Purpose and Principles

  1. Task Groups are created to complete specifically defined objectives with identified deliverables and outcomes by a specified date or timeframe. Once an objective is completed the task group should expect to disband. If there is related follow-on work or new developments that require establishing a new objective, the task group may elect to continue in operation and reach out for new volunteer members to scope the new work.
  2. The first order of business for any TG initiatives is to canvas the member associations for preexisting work on the relevant subject matter to compile, compare and reconcile before starting something new; the purpose of the HSCC and its task groups is to coordinate.

Procedures

  1. The purpose of the initial meetings should be to agree on the scope of the Task Group: issue identification; problem to be solved; specific outcome the TG will work toward; key deliverables that will contribute to achievement of the outcome; and timeline for completion.
  2. Consider starting with weekly meetings to build initial momentum, and then adjust work flow and level of effort with TG members after objectives have been defined and progress commences
  3. Set and circulate agendas in advance of meetings/concalls with specific outcomes recommended for each meeting/concall.
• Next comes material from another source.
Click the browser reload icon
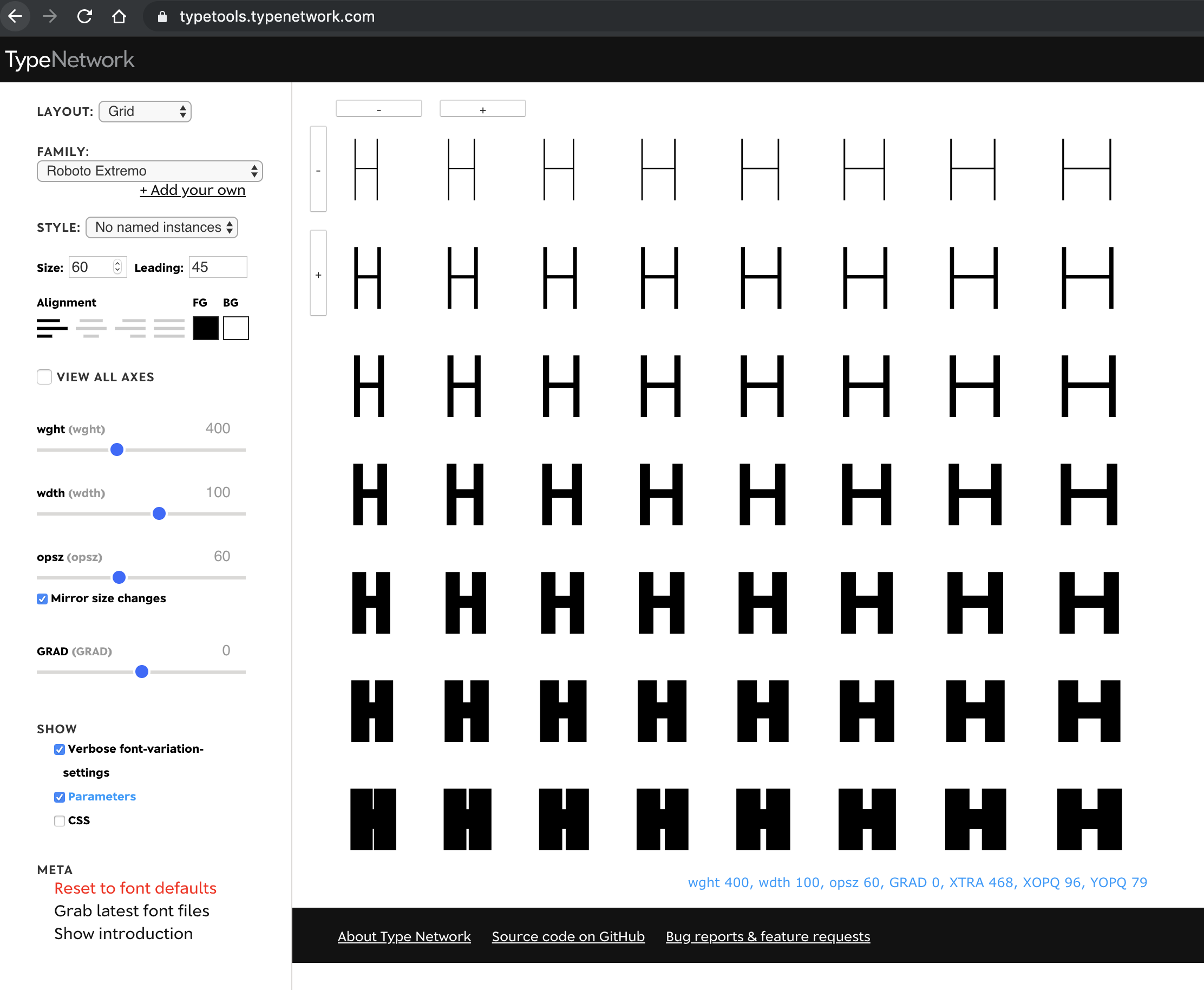The height and width of the screenshot is (990, 1204). coord(84,16)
If work is underway and only brief status updates are necessary then TG Leads may consider bringing in guest speakers relevant to the task at hand.
  4. Take roll using the TG Roster to track member participation, or, if available, the HSCC CWG Executive Director will be on hand to take roll and track attendance over time.
  5. Record action items emerging from each meeting/call and report-out to the group within 2 business days to keep non-attending members informed.
  6. Executive Director will attempt to participate in/support as many TG calls as possible but 100% cannot be guaranteed.
  7. Share TG Rosters with your members and feel free to recruit more members as necessary.
  8. TG progress reporting routines will be determined by the leadership, through either regular CWG meetings/calls or electronically as available.
  9. All HSCC member representatives are welcome on any Task Group. If you recruit new members to your
    TG or members ask to join, please let Exec. Dir. know the individuals’ coordinates and their names information will be added to the member list. We will consider efficient ways to manage these lists and emails listserves.

Antitrust

As members of this organization and participants in these meetings, we need to be mindful of the constraints of the antitrust laws.